#### MATERIAL SHOWN ####

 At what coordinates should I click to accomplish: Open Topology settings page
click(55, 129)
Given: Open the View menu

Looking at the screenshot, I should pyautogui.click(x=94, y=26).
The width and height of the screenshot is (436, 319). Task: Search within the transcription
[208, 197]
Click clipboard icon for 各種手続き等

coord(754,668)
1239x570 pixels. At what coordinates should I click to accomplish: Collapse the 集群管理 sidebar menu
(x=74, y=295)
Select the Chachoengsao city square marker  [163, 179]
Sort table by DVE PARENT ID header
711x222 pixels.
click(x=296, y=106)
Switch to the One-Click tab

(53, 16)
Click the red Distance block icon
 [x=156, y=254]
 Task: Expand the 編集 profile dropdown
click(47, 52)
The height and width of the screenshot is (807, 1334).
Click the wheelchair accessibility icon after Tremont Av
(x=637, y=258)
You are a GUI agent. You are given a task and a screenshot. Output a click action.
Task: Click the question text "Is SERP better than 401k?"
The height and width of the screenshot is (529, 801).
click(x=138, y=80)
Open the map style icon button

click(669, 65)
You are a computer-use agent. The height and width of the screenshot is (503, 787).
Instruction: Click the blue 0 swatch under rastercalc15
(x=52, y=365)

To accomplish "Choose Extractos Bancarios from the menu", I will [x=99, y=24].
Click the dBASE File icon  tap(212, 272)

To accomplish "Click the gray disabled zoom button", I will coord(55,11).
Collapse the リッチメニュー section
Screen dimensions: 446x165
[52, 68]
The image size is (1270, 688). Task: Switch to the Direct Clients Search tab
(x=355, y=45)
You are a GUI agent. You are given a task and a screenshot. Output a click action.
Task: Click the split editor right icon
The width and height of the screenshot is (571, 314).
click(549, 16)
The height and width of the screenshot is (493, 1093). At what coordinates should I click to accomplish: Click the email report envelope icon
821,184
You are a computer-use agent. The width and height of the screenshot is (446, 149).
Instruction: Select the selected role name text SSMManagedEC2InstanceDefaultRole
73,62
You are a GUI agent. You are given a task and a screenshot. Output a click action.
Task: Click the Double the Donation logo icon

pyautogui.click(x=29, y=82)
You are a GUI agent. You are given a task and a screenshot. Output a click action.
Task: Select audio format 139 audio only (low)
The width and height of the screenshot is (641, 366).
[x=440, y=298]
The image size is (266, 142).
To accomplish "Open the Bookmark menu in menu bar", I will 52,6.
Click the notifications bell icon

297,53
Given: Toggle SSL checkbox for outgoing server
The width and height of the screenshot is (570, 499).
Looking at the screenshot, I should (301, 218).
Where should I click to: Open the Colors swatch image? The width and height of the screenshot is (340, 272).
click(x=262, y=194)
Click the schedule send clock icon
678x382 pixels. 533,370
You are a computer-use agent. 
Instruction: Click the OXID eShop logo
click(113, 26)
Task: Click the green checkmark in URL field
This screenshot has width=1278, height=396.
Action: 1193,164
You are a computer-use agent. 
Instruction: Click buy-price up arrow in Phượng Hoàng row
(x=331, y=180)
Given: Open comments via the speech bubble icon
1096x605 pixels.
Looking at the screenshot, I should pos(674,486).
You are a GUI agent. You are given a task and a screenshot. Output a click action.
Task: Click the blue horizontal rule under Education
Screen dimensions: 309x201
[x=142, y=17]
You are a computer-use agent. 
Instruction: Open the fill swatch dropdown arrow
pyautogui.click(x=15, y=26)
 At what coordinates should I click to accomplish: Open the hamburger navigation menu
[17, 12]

####

▶ **PROBLEM TO WORK ON**:
Repeat the whole listing exactly, keeping every line intact.

▶ **SOLUTION TO THE EXERCISE**:
 At what coordinates should I click to accomplish: Open Topology settings page
click(55, 129)
Given: Open the View menu

Looking at the screenshot, I should pyautogui.click(x=94, y=26).
The width and height of the screenshot is (436, 319). Task: Search within the transcription
[208, 197]
Click clipboard icon for 各種手続き等

coord(754,668)
1239x570 pixels. At what coordinates should I click to accomplish: Collapse the 集群管理 sidebar menu
(x=74, y=295)
Select the Chachoengsao city square marker  [163, 179]
Sort table by DVE PARENT ID header
711x222 pixels.
click(x=296, y=106)
Switch to the One-Click tab

(53, 16)
Click the red Distance block icon
 [x=156, y=254]
 Task: Expand the 編集 profile dropdown
click(47, 52)
The height and width of the screenshot is (807, 1334).
Click the wheelchair accessibility icon after Tremont Av
(x=637, y=258)
You are a GUI agent. You are given a task and a screenshot. Output a click action.
Task: Click the question text "Is SERP better than 401k?"
The height and width of the screenshot is (529, 801).
click(x=138, y=80)
Open the map style icon button

click(669, 65)
You are a computer-use agent. The height and width of the screenshot is (503, 787).
Instruction: Click the blue 0 swatch under rastercalc15
(x=52, y=365)

To accomplish "Choose Extractos Bancarios from the menu", I will [x=99, y=24].
Click the dBASE File icon  tap(212, 272)

To accomplish "Click the gray disabled zoom button", I will coord(55,11).
Collapse the リッチメニュー section
Screen dimensions: 446x165
[52, 68]
The image size is (1270, 688). Task: Switch to the Direct Clients Search tab
(x=355, y=45)
You are a GUI agent. You are given a task and a screenshot. Output a click action.
Task: Click the split editor right icon
The width and height of the screenshot is (571, 314).
click(549, 16)
The height and width of the screenshot is (493, 1093). At what coordinates should I click to accomplish: Click the email report envelope icon
821,184
You are a computer-use agent. The width and height of the screenshot is (446, 149).
Instruction: Select the selected role name text SSMManagedEC2InstanceDefaultRole
73,62
You are a GUI agent. You are given a task and a screenshot. Output a click action.
Task: Click the Double the Donation logo icon

pyautogui.click(x=29, y=82)
You are a GUI agent. You are given a task and a screenshot. Output a click action.
Task: Select audio format 139 audio only (low)
The width and height of the screenshot is (641, 366).
[x=440, y=298]
The image size is (266, 142).
To accomplish "Open the Bookmark menu in menu bar", I will 52,6.
Click the notifications bell icon

297,53
Given: Toggle SSL checkbox for outgoing server
The width and height of the screenshot is (570, 499).
Looking at the screenshot, I should (301, 218).
Where should I click to: Open the Colors swatch image? The width and height of the screenshot is (340, 272).
click(x=262, y=194)
Click the schedule send clock icon
678x382 pixels. 533,370
You are a computer-use agent. 
Instruction: Click the OXID eShop logo
click(113, 26)
Task: Click the green checkmark in URL field
This screenshot has width=1278, height=396.
Action: 1193,164
You are a computer-use agent. 
Instruction: Click buy-price up arrow in Phượng Hoàng row
(x=331, y=180)
Given: Open comments via the speech bubble icon
1096x605 pixels.
Looking at the screenshot, I should pos(674,486).
You are a GUI agent. You are given a task and a screenshot. Output a click action.
Task: Click the blue horizontal rule under Education
Screen dimensions: 309x201
[x=142, y=17]
You are a computer-use agent. 
Instruction: Open the fill swatch dropdown arrow
pyautogui.click(x=15, y=26)
 At what coordinates should I click to accomplish: Open the hamburger navigation menu
[17, 12]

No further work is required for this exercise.